(Extracted entries begins)

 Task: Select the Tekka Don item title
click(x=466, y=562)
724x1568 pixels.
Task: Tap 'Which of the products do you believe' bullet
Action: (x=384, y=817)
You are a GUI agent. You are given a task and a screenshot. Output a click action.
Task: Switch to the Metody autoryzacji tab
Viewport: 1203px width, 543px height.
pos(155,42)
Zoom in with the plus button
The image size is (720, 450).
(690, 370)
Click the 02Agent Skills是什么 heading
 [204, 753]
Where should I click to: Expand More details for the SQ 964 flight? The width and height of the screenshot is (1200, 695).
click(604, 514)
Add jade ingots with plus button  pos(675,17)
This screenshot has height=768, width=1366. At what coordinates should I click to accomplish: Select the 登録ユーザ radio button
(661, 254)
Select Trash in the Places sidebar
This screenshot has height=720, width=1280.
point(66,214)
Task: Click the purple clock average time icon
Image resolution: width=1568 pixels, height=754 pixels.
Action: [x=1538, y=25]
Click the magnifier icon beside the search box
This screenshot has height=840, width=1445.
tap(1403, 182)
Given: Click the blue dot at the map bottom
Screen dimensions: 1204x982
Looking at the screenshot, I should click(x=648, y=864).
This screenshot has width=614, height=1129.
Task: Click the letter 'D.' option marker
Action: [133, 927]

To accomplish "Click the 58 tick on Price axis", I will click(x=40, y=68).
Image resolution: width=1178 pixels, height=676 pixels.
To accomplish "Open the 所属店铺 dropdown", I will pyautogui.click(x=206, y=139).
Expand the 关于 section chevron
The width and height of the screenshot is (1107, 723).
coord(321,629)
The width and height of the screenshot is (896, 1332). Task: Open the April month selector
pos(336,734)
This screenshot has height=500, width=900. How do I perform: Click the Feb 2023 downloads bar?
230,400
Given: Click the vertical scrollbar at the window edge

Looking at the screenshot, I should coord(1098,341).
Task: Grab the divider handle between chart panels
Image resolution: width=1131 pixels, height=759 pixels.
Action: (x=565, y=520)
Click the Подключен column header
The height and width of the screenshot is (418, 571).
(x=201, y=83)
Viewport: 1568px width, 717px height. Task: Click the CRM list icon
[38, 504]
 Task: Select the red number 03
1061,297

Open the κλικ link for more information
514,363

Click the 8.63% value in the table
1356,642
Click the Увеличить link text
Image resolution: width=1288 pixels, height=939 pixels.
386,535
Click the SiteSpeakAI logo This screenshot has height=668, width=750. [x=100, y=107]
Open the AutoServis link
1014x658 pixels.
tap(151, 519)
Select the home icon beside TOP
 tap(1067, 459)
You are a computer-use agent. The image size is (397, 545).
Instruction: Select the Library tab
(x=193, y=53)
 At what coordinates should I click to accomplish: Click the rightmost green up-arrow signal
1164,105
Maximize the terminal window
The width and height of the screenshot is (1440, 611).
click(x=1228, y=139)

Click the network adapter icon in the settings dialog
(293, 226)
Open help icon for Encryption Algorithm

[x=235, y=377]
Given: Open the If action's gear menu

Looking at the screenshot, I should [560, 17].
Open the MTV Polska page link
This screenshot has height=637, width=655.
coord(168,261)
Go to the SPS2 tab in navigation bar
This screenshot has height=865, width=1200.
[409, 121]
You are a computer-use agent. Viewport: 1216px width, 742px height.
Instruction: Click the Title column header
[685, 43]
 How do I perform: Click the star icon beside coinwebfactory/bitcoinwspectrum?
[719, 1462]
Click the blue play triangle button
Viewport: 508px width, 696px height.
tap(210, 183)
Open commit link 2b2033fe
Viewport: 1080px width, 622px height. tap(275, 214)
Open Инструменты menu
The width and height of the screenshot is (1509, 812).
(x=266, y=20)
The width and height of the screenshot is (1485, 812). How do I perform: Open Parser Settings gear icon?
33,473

(Extracted entries ends)

Work to complete: Output the lines of the records above exactly as they appear, from the line containing "Given: Click the vertical" through the line containing "Task: Grab the".

Exercise result:
Given: Click the vertical scrollbar at the window edge

Looking at the screenshot, I should coord(1098,341).
Task: Grab the divider handle between chart panels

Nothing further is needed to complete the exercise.